Supplied material:
-- -- --

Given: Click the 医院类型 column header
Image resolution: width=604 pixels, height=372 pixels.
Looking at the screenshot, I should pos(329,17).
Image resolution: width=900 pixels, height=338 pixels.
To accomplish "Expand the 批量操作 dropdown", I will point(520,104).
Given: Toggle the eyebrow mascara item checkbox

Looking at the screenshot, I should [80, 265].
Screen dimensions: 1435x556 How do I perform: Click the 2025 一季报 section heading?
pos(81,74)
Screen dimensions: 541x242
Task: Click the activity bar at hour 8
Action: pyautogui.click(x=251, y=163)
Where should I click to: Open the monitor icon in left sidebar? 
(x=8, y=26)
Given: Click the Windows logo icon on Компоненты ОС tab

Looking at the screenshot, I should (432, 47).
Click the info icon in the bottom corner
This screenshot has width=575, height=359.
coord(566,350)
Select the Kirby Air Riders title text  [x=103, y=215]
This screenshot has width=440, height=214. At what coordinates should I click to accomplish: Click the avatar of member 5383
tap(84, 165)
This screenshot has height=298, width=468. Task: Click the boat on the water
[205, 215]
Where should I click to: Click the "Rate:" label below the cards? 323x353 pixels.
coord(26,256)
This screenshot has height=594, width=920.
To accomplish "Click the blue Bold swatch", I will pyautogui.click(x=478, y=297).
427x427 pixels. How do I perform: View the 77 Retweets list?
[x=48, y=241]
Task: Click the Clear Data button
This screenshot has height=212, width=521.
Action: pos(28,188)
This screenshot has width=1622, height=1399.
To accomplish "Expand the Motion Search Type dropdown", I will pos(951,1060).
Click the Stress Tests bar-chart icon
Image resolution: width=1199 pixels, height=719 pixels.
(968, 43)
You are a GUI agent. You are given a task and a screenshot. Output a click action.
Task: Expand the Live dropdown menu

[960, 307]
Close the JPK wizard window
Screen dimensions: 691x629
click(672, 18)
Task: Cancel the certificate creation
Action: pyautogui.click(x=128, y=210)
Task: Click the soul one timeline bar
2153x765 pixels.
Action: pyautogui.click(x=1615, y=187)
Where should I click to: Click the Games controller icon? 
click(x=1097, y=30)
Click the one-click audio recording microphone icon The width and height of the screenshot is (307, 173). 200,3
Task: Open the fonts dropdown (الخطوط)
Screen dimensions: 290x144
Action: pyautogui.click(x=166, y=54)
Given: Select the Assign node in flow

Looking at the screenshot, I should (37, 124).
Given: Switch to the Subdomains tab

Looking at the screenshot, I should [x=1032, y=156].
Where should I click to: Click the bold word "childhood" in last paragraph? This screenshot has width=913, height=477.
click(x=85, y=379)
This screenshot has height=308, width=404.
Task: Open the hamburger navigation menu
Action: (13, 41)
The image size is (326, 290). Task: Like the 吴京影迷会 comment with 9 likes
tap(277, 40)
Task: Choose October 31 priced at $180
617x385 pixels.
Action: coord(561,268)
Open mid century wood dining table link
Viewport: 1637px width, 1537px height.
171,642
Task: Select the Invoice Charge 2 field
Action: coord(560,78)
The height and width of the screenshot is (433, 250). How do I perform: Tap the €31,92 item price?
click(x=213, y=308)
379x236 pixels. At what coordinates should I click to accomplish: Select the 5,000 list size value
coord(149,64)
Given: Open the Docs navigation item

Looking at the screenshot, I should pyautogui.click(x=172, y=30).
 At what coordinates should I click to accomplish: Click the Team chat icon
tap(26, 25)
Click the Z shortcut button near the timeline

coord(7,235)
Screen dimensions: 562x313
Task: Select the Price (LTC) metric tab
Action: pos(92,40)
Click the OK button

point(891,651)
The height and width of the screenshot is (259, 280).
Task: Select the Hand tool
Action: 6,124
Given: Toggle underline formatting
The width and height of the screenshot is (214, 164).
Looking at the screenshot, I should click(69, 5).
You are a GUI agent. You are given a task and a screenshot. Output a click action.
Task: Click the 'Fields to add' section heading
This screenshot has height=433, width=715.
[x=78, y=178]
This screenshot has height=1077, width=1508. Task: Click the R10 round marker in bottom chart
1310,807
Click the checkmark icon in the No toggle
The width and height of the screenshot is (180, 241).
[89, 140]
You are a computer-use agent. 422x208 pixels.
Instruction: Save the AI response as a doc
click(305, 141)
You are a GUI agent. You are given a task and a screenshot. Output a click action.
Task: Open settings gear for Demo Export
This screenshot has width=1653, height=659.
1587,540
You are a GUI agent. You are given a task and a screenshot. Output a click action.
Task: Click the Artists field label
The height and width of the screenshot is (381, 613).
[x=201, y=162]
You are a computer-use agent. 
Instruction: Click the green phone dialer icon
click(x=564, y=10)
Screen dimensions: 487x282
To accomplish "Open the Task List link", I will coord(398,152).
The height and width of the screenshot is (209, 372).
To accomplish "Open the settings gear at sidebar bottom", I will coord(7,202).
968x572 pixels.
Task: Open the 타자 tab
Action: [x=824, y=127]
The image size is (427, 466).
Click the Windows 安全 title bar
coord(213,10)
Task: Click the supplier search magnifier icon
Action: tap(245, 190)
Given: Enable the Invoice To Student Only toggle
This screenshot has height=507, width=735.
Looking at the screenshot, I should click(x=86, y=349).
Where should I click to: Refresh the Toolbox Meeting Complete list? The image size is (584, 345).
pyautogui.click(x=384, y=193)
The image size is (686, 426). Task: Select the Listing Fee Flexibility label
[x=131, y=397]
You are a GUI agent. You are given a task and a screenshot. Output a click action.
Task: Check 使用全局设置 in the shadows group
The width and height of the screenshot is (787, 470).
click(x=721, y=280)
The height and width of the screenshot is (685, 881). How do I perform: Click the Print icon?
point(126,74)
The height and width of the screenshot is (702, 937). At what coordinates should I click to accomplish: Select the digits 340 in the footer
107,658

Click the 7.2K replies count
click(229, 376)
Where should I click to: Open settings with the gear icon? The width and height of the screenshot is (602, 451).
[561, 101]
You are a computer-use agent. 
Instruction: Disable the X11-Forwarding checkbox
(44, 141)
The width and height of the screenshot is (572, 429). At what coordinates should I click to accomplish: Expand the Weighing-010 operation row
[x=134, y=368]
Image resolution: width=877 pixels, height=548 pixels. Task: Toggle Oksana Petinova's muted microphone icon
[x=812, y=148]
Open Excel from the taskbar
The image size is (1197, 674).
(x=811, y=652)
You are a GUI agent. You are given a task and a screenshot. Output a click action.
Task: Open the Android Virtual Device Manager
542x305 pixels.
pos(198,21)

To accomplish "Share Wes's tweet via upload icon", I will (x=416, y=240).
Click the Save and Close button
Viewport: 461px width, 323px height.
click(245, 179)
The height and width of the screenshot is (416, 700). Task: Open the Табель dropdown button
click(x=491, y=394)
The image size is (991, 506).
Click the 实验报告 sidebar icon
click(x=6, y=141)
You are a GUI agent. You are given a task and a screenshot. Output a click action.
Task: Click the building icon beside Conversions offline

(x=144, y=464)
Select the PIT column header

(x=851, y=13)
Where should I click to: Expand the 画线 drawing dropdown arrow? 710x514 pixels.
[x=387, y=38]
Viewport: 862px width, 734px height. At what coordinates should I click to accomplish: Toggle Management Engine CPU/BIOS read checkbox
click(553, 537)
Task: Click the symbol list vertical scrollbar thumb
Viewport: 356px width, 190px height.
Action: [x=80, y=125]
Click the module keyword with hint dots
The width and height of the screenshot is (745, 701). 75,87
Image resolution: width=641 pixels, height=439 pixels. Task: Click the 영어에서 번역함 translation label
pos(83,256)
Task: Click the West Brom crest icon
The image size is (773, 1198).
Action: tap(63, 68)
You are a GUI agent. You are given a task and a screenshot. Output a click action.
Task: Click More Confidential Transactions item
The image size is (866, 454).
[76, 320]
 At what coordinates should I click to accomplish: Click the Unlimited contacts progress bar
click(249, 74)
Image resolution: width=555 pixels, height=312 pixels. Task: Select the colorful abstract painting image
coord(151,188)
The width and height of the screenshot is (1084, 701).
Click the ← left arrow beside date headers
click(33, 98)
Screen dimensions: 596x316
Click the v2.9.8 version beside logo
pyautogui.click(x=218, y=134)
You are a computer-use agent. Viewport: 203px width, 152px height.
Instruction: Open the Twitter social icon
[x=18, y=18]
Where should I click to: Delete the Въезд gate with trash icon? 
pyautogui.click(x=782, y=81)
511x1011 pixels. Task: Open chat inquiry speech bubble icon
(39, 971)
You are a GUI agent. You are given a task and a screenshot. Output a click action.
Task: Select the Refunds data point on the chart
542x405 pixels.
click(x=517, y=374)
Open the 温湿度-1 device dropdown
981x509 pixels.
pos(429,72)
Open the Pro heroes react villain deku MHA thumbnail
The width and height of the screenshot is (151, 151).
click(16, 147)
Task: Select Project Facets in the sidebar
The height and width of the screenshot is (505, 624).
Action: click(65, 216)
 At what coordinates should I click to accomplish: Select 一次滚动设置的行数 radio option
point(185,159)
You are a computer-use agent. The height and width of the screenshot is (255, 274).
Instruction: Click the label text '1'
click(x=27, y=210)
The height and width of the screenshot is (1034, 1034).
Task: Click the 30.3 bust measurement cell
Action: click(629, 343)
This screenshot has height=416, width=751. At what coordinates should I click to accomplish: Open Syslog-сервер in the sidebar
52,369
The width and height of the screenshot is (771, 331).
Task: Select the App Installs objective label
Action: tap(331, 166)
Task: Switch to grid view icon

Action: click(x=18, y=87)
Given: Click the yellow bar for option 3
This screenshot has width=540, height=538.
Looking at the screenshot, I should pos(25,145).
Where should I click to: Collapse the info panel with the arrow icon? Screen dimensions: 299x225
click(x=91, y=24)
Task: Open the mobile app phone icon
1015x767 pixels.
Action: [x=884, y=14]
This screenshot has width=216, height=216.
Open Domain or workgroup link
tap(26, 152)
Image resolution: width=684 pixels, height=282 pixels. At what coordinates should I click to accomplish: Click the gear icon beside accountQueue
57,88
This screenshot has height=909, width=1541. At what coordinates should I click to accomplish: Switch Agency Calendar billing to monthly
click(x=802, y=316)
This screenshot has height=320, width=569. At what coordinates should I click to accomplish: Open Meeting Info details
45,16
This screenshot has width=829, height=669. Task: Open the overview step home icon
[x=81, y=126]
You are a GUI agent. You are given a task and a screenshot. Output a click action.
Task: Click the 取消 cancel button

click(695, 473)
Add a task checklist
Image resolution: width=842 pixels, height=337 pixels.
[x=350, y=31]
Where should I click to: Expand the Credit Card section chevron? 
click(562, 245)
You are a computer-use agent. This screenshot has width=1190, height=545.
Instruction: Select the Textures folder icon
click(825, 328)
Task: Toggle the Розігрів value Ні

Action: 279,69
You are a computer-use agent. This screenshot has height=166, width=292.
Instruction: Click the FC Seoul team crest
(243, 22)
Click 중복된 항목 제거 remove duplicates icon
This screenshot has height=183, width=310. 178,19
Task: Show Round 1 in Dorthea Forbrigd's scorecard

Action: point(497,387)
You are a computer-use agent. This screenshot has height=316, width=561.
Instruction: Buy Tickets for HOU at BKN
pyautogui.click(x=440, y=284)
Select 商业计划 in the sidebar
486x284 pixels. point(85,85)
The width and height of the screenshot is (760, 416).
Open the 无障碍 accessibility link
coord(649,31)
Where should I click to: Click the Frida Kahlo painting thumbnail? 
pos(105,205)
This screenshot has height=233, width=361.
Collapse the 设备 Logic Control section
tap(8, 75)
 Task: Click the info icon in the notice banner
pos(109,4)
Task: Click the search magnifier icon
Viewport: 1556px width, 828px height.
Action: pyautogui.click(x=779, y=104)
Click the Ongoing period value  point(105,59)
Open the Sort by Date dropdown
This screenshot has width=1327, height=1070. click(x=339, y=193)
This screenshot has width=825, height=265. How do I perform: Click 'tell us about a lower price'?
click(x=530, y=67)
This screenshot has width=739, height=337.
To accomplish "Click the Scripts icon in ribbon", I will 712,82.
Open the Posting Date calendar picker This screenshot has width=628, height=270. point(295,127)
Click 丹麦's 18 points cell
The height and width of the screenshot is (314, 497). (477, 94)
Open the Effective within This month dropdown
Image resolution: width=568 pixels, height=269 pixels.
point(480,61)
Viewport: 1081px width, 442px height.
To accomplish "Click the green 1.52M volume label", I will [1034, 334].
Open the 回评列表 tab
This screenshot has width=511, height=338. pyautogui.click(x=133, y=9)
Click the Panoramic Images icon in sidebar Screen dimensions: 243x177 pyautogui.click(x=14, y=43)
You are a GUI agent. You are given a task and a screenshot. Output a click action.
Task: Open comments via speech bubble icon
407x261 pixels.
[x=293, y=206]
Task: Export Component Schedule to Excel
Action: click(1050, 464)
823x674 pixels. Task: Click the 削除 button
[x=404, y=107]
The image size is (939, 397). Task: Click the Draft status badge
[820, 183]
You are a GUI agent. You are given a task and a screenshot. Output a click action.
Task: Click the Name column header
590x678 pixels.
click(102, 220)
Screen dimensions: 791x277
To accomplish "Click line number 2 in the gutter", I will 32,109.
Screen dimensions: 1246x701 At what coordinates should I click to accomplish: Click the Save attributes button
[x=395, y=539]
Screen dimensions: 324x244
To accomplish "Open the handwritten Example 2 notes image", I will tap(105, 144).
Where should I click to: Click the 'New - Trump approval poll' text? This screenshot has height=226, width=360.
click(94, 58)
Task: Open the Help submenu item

-- -- --

Description of the task:
Working from the listing above, pick out every line that has "computer" and copy it.

Answer space:
You are a computer-use agent. 422x208 pixels.
You are a computer-use agent. 
You are a computer-use agent. 
You are a computer-use agent. Viewport: 203px width, 152px height.
You are a computer-use agent. The height and width of the screenshot is (255, 274).
You are a computer-use agent. This screenshot has width=1190, height=545.
You are a computer-use agent. This screenshot has height=166, width=292.
You are a computer-use agent. This screenshot has height=316, width=561.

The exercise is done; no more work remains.